Radical media, politics and culture.

Central Park, A Temporary Autonomous Zone

After this Sunday’s March, Make Central Park a Temporary Autonomous Zone

As the RNC comes closer and closer, opposition grows stronger and more
promising. The unsuccessful months-long court battles to secure a large,
meaningful, and empowering place for this diverse illustration of dissent
has set the stage for a popular battle over public space and political
participation. The energy on the streets is flowing over and catching on
wherever it goes. When an un-permitted march titled Democracy Uprising,
which left Boston’s DNC weeks ago, marched from Central Park, down
Broadway, through Times Square, received cheering and applause from swarms
of onlookers along the way, and arrived 50 blocks later at Union Square, a
feverish excitement had been actualized that forced the media’s
fear-mongering toward protestors to dissipate. Something is happening here.
Among radicals and liberals, a sentiment.is emerging that we really could
make history at this moment.United for Peace and Justice, which has fought the city for months to secure
a place for this Sunday’s massive demonstration, lost the court battles to
secure the Great Lawn of Central Park. But Central Park remains the place
of convergence in many peoples’ minds. Unpermitted marches and
demonstrations are planned to converge on the park, and everyone from
protest organizers to city council members have expressed their intention
to go to the park this Sunday following the major march. What has unfolded
in the city’s attempt to control and limit this major expression of
dissent, in the newspapers, on the Internet, on the radio, television, and
everyday conversations, is an outrage that goes beyond the Republican
Party, and begins to challenge the confines authority places on expression
and dissent. What is emerging in this discourse is a civic struggle that
resituates agency in public life. When the permitted march concludes at
Union Square, hundreds of thousands of people will be filled with energy.
They will be looking for further ways of political expression: new forms of
organizing, new ways of relating, new ways of thinking about the world, and
new ways of being political.

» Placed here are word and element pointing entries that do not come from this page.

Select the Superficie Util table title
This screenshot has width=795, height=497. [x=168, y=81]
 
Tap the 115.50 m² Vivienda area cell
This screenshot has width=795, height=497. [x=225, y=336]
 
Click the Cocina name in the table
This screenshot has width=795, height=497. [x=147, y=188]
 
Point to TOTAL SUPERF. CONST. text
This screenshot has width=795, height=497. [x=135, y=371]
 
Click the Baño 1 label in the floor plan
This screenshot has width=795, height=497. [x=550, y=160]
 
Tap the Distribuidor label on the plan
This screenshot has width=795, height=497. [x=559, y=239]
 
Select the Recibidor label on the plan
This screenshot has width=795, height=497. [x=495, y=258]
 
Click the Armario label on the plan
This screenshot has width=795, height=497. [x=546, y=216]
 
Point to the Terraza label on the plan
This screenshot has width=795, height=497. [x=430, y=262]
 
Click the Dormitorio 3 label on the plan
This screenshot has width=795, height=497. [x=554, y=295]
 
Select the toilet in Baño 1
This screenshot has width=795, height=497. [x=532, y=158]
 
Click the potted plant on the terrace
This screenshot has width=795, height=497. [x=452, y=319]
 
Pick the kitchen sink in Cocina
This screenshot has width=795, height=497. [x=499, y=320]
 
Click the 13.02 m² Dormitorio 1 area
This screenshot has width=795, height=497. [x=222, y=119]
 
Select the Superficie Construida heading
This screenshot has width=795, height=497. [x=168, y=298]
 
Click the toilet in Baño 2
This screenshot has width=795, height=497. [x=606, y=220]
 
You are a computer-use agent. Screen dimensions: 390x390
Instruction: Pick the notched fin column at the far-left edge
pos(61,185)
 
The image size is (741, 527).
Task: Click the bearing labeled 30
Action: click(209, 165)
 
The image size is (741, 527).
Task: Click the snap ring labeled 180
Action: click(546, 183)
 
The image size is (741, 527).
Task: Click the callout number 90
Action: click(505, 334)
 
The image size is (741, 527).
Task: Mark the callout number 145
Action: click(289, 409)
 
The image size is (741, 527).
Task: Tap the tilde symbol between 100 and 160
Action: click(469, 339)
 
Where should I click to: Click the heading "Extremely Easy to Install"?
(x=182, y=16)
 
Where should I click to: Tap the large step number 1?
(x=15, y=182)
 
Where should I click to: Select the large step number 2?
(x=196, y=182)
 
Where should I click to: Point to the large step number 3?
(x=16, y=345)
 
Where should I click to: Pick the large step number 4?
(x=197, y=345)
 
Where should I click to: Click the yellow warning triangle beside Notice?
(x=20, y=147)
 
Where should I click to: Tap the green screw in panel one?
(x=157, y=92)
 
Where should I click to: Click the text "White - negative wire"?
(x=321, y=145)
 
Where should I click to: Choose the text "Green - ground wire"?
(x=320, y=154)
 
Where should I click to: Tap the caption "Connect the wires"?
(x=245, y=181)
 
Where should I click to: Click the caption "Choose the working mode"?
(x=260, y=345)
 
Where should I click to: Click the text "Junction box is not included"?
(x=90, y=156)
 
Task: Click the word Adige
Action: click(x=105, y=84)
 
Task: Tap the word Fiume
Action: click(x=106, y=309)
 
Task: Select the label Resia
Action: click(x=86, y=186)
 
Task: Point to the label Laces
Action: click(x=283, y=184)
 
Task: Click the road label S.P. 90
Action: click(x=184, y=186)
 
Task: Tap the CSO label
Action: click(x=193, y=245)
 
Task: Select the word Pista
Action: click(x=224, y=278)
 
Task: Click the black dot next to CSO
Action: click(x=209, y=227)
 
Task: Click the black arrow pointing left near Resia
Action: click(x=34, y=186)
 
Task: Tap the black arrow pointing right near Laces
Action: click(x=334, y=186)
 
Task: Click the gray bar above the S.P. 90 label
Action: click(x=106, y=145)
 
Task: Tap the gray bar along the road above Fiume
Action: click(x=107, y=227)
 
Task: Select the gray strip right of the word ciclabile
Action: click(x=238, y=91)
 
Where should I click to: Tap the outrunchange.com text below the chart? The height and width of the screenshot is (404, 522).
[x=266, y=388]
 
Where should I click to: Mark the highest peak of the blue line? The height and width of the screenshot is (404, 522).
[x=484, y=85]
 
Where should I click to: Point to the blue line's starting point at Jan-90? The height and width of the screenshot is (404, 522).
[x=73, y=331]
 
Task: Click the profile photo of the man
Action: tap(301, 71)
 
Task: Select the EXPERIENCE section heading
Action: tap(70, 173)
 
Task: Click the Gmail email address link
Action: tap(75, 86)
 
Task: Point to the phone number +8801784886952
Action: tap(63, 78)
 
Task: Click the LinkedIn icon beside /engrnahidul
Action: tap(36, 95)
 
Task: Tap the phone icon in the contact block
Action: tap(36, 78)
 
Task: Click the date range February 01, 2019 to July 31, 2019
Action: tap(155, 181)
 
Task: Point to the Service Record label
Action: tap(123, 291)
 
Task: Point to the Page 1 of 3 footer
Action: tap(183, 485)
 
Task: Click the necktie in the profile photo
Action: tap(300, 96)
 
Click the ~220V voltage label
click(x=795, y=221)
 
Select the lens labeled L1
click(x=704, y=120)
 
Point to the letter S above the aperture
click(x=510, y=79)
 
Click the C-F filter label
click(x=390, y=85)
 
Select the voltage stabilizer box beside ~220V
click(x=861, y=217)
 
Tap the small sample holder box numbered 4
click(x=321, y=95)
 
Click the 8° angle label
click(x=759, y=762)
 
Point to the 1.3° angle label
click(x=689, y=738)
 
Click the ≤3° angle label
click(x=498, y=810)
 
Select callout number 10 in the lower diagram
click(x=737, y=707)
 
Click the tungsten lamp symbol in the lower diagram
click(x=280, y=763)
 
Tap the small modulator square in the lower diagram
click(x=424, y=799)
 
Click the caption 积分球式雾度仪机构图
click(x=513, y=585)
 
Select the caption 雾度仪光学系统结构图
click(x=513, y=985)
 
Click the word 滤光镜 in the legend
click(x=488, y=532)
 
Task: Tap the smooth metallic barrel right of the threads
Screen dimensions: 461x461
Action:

The real question we’re faced with is, How
will this civic mobilization be articulated?


We believe that the best expression of this mobilization is to make its
vision of the world it wants to see, real right now in the present, as much
as possible. When faced with a city government that lays down the red
carpet for a party that is abusing the tragedy of September 11th to make
its disgraceful appeal for 4 more years of the same (war, reduction of
civil liberties, centralization of power, racial profiling, etc.), the
massive opposition — what some have called “the other superpower” — has got
to establish itself here in the United States. The better world that’s
possible is not only written about on placards but is illustrated in the
movement itself, where self-organized groups and networks work tirelessly
to provide food, offer housing, teach medical skills, build bicycles,
distribute literature, share computers, provide art supplies, and
contribute everything else for free. This vision, embedded in these
movements, grows with all who participate in these new relations, which
seek to do away with forms of hierarchy and commodification. Sometimes
these practices are possible by our own budgets and within our own
backyards. Sometimes we challenge the borders that capitalism and the state
impose on us, and we retake the streets, the city walls, the airwaves, the
abandoned lot, the city park. Moments arise when it becomes possible to
advance this new world. And these days in New York City, at the heart of
world commerce, and where resistance and critical thought converge, we have
just this opportunity, to take Central Park, and make it a temporary
autonomous zone.


Thus we encourage people to come to the Great Lawn in Central Park on
Sunday, following the major march, to open up public and political space
during the RNC week. Together we can make it a space for popular education,
political discussions, democratic assemblies, and the many other things we
can dream up. Spread the word. Join us!